Originally Posted by MiddleAgedAl
Perception and ignorance can create a weird dynamic, that may work against you, especially when your boss (who decides your raise) sees you driving a car that he thinks is more expensive than it is.
When I got my first BMW, it was almost 4 yrs old, and hardly the most expensive car in the parking lot. At that time my boss was driving a loaded Eddie Bauer edition Excursion, which he just bought new. He almost certainly paid at least 10-15K more for his than I paid for mine, those were crazy expensive when loaded with options. Yet, not perceived by the average person as such an "extravagant" purchase as something with a roundel on the hood, even if it was used and cheaper.
But, I still heard the comments about how it must be nice to have an "expensive" car like that.

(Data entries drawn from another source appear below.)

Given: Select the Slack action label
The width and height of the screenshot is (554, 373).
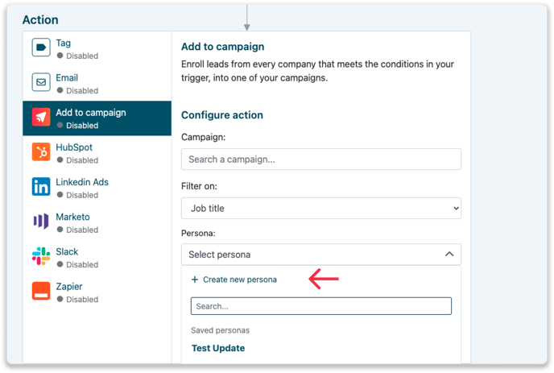Looking at the screenshot, I should (x=67, y=251).
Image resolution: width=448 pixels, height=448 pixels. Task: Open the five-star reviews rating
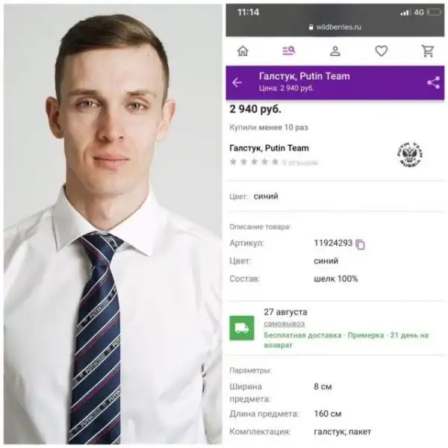click(254, 162)
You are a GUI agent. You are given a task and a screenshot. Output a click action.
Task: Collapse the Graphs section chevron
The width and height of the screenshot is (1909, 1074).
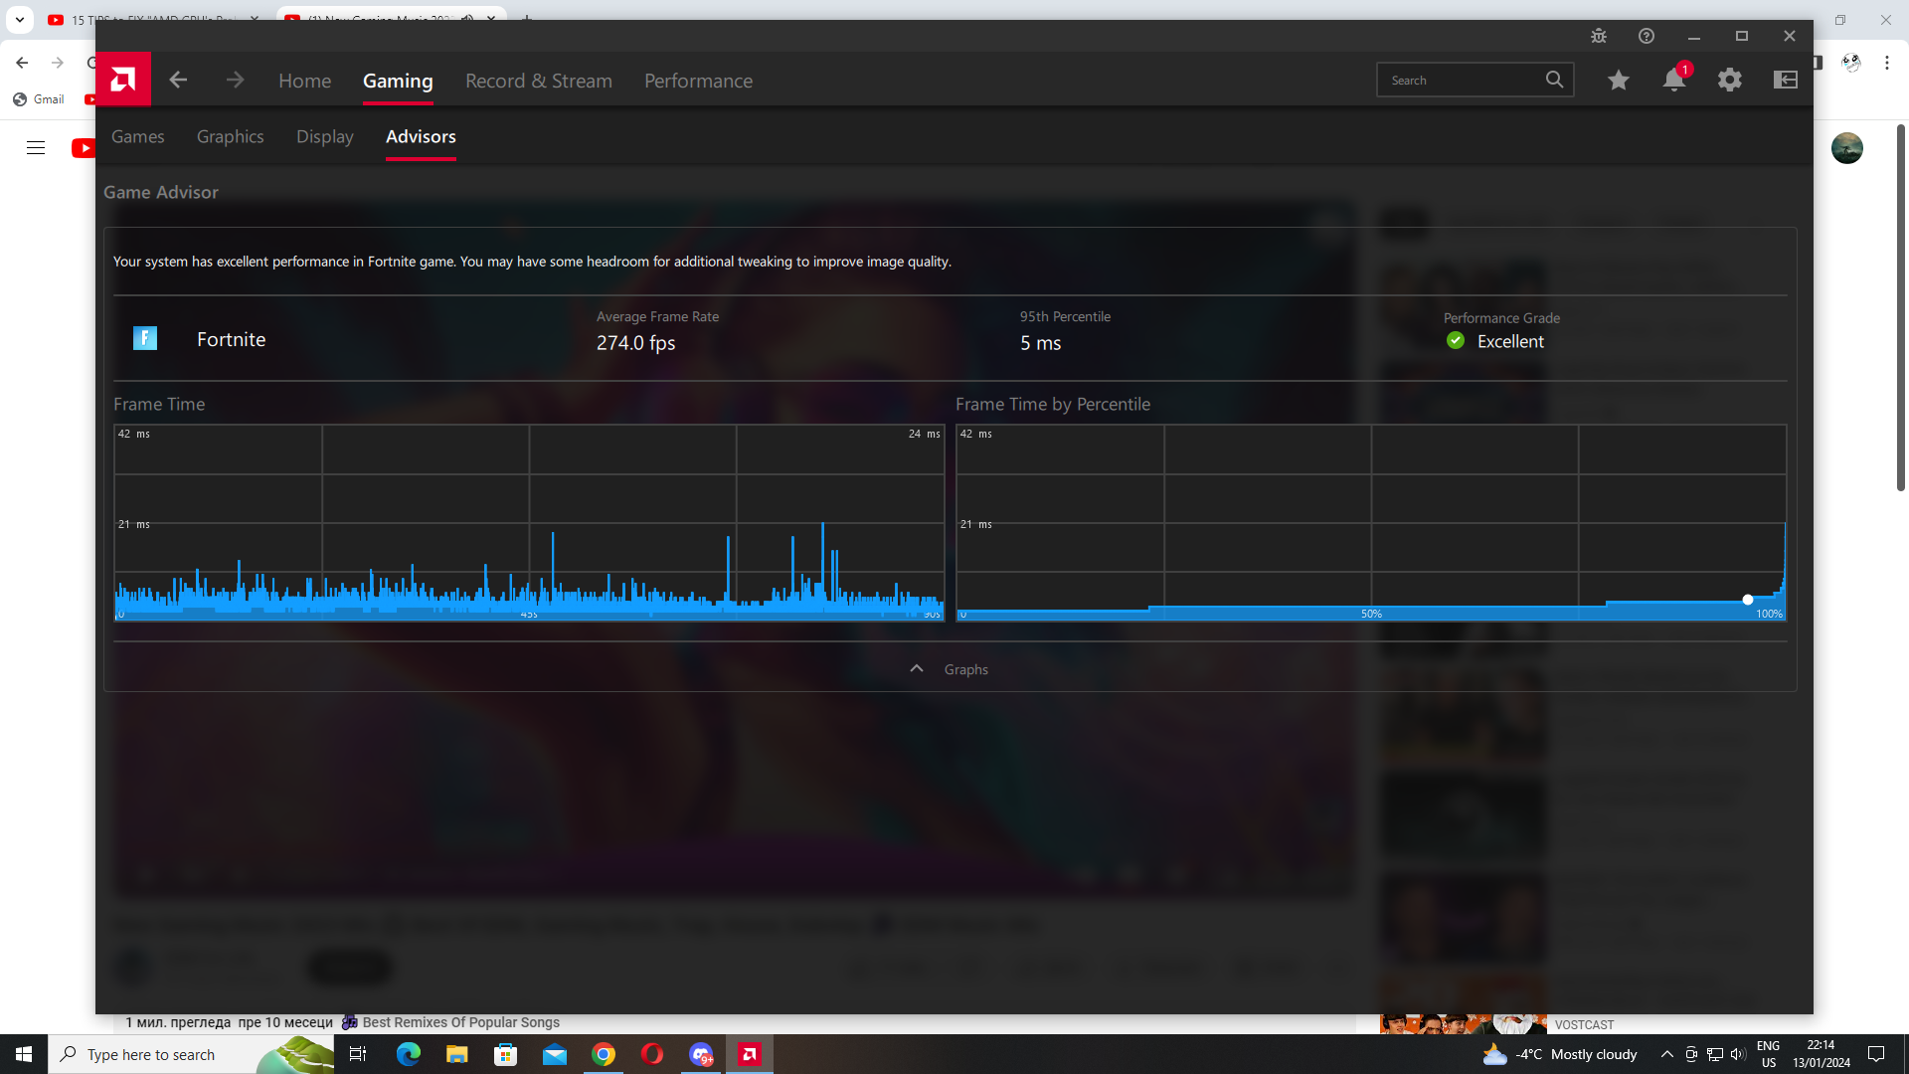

He wasn't a gearhead, so it's possible he really thought mine was more costly; since he would trade in cars every couple years, I think the cumulative financial penalty of depreciation just didnt resonate with him.
Honestly, I think some ignorant/insecure bosses fear that if a subordinate drives a much more expensive car than their manager (or is perceived to do so), others might think that it challenges the entire premise that you should be motivated to work harder and move up the ladder so you can afford nicer things.
My truck with the additions I had put on before I took delivery of it at the dealership cost more than most BMW's here (except the M3's). Perception and ignorance can cause a lot of trouble sometimes. No one really expects my truck to be that expensive, so no one thinks much when I drive it.